# First time Canadian Bacon



## Phil Chart (Feb 5, 2018)

This is my first attempt at Canadian Bacon I found the recipe on here that Bear Carver did a step by step it was ver simple and it turned out fantastic Thanks Bear Carver. The hardest part was the wait. Hopefully my pics post in order here I seam to have trouble with that


----------



## Bearcarver (Feb 5, 2018)

Looks Awesome, Phil !!!

Nice Job!
Like.

Bear


----------



## Rings Я Us (Feb 5, 2018)

Very nice..  Looks professional. 

Definitely good stuff.. I like the fact you added some seasoning on. :p


----------



## motocrash (Feb 5, 2018)

Looks great Phil.You're right,the hardest part is the wait but it's worth it.


----------



## myownidaho (Feb 5, 2018)

Good looking CB! What seasonings did you use? I have three pieces curing and am thinking about variety.


----------



## indaswamp (Feb 5, 2018)

I like the Piri Piri spice on CB. It's somewhere in the depths of SMF. One of the canadian members posted it up. This and black pepper are my favorite CBs...


----------



## motocrash (Feb 5, 2018)

myownidaho said:


> Good looking CB! What seasonings did you use? I have three pieces curing and am thinking about variety.

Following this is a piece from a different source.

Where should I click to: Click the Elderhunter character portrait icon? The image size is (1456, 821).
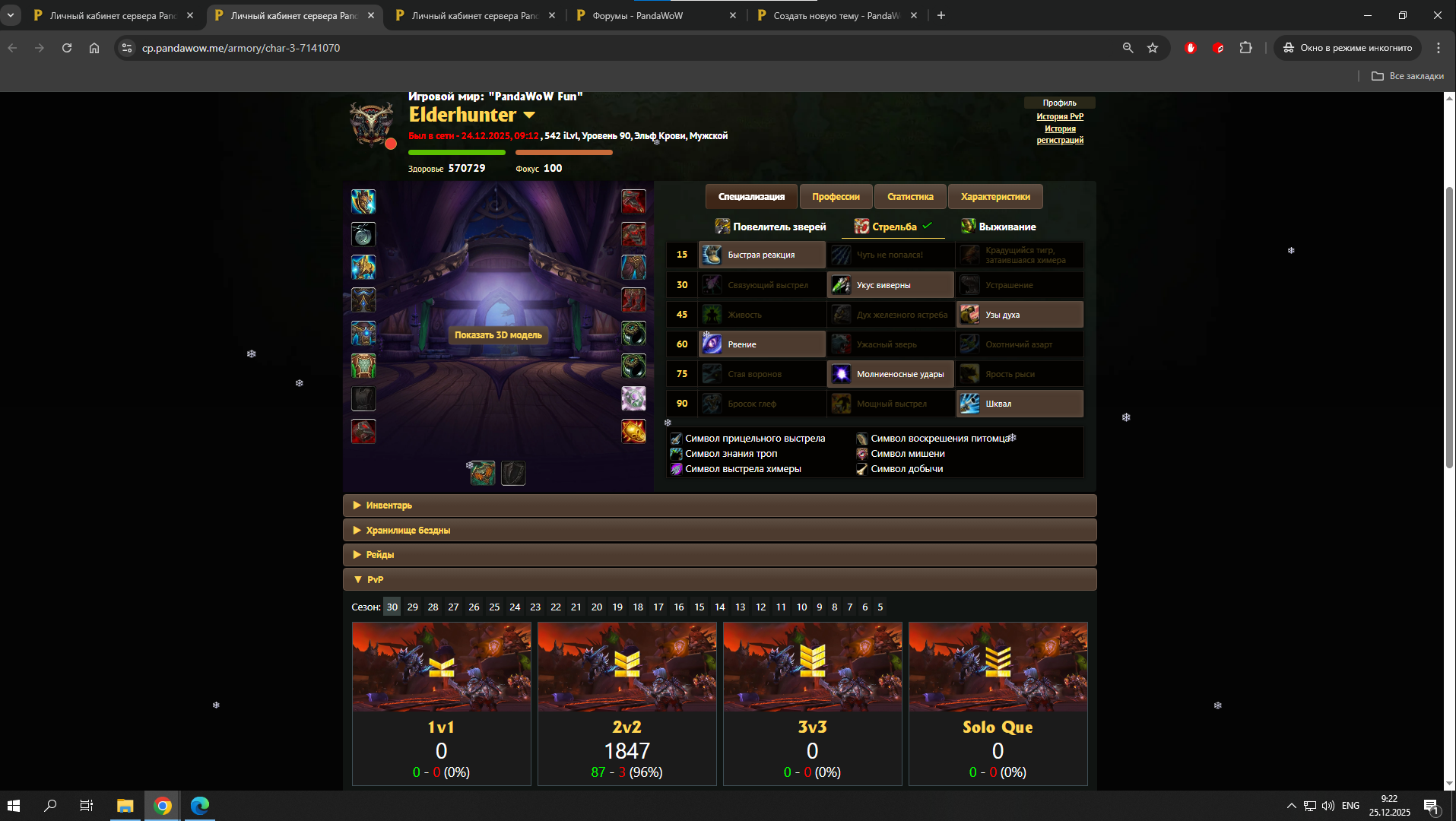[x=371, y=123]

MOI,one normally cures with the spices.


----------



## Phil Chart (Feb 5, 2018)

myownidaho said:


> Good looking CB! What seasonings did you use? I have three pieces curing and am thinking about variety.

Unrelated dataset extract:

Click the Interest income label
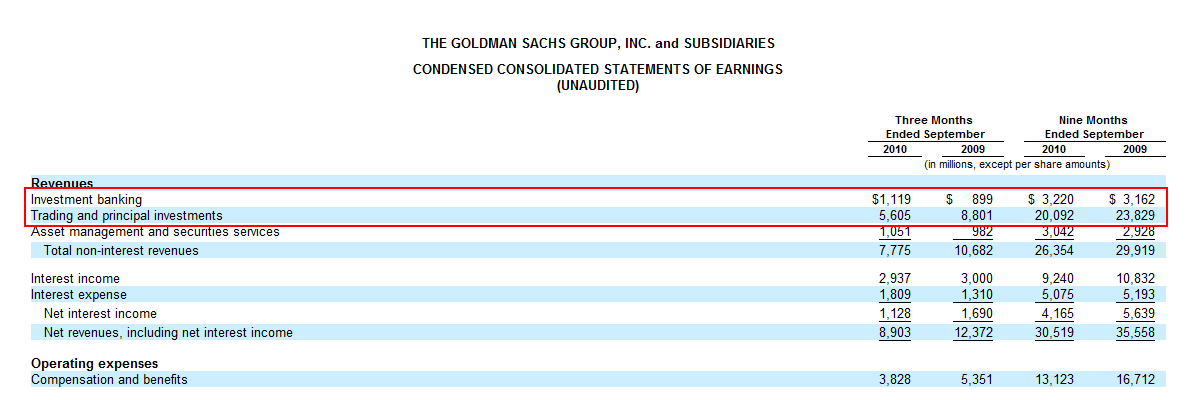 pos(75,279)
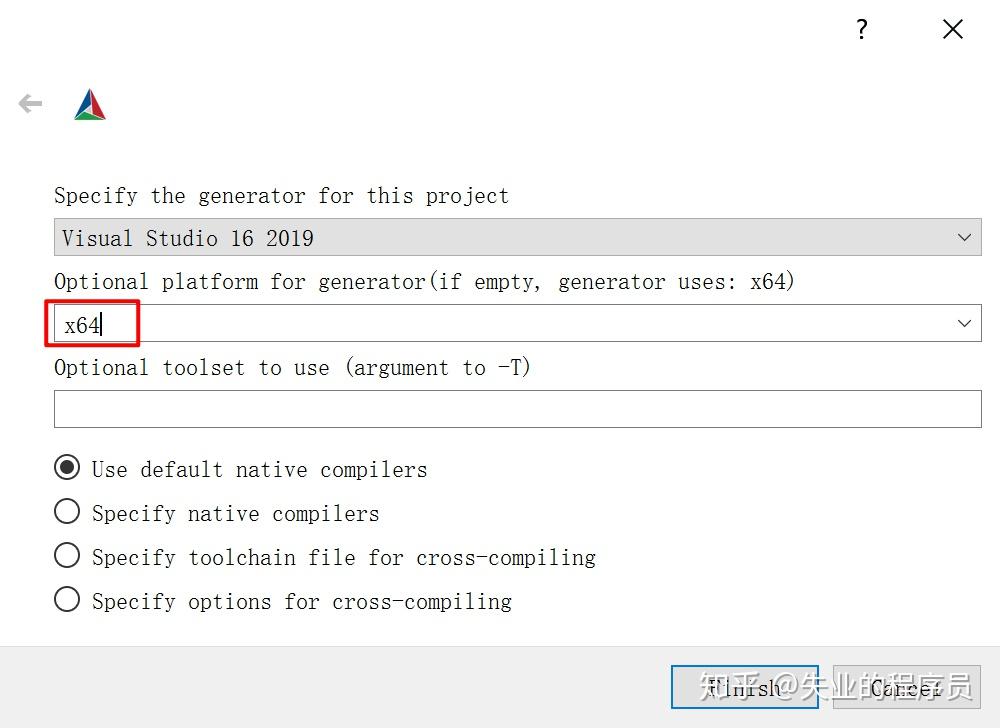The height and width of the screenshot is (728, 1000).
Task: Open the platform dropdown arrow
Action: click(x=964, y=323)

Thanks I used coarse ground pepper and a little onion and garlicky powder


----------



## myownidaho (Feb 5, 2018)

motocrash said:


> MOI,one normally cures with the spices.

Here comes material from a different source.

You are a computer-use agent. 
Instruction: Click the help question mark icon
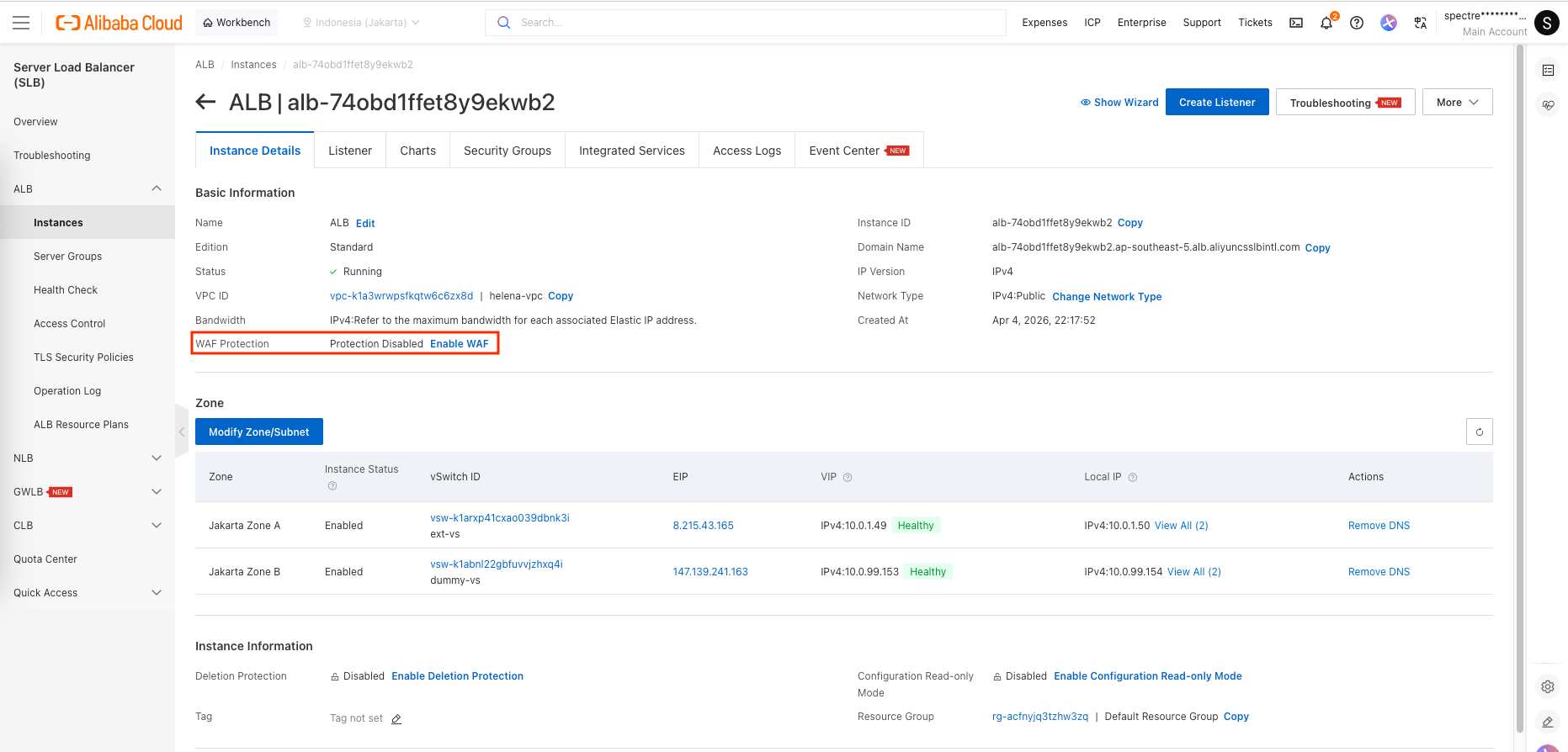click(1357, 23)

Sorry, I wasn’t clear with my question. I want to keep this first run basic before I start messing with it, so I went with a straight cure. I will do plain CB with one piece and was thinking of different rubs for the other two.


----------



## indaswamp (Feb 5, 2018)

Disco made it...
https://www.smokingmeatforums.com/t...epper-chipotle-piri-piri.258278/#post-1664655

I made a Piri Piri spice mixture:

1 ml (1/4 tsp) paprika

2/3 ml (1/8 tsp) oregano

2/3 ml (1/8 tsp) ginger

2/3 ml (1/8 tsp) cardamom

2/3 ml (1/8 tsp) garlic powder

2/3 ml (1/8 tsp) onion powder

1/2 ml (1/8 tsp) salt

1/2 ml (1/8 tsp) cayenne


----------



## GaryHibbert (Feb 5, 2018)

Beautiful looking CB, Phil.  Nice job.  I use those same spices.
Gary


----------



## motocrash (Feb 5, 2018)

indaswamp said:


> Disco made it...
> https://www.smokingmeatforums.com/t...epper-chipotle-piri-piri.258278/#post-1664655
> 
> I made a Piri Piri spice mixture:
> ...


< Where's Disco been ? > 
swampa,I know he hasn't been curling on your ice in LA.:cool:


----------



## indaswamp (Feb 5, 2018)

No ice now...it gone bye bye.


----------



## SmokinAl (Feb 6, 2018)

Great job on the CB!
It looks perfect!
Al


----------



## Phil Chart (Feb 6, 2018)

SmokinAl said:


> Great job on the CB!
> It looks perfect!
> Al


Thanks Al I was very happy with the results


----------



## Chartski (Feb 6, 2018)

Looks Awesome.


----------



## HalfSmoked (Feb 6, 2018)

Great looking CB there I too use Bear's recipe. Bearcarver the B is for bacon and the C is for Canadian.   :D

Warren


----------



## bill ace 350 (Feb 7, 2018)

Looks great! I switch between Pop's brine and BearCarvers recipes every so often. Both are great.


----------



## Phil Chart (Feb 7, 2018)

Thanks to all for the nice comments 
Phil


----------



## wade2000 (Feb 13, 2018)

Looks awesome, have my first loin in Pop's brine now, and yes the wait. Did you smoke the whole time or mix it up. Like I said my first.


----------



## Phil Chart (Feb 14, 2018)

Wade I smoked the whole time until I hit a IT of 145. Next time I may try a few hours of cold smoke then stop and resmoke the next day with heat and smoke 
Good luck on yours I'm sure you will love it


----------



## wade2000 (Feb 16, 2018)

Thanks Phil, I like your cold smoke idea also, may try that on the next one. Happy Smok'in


----------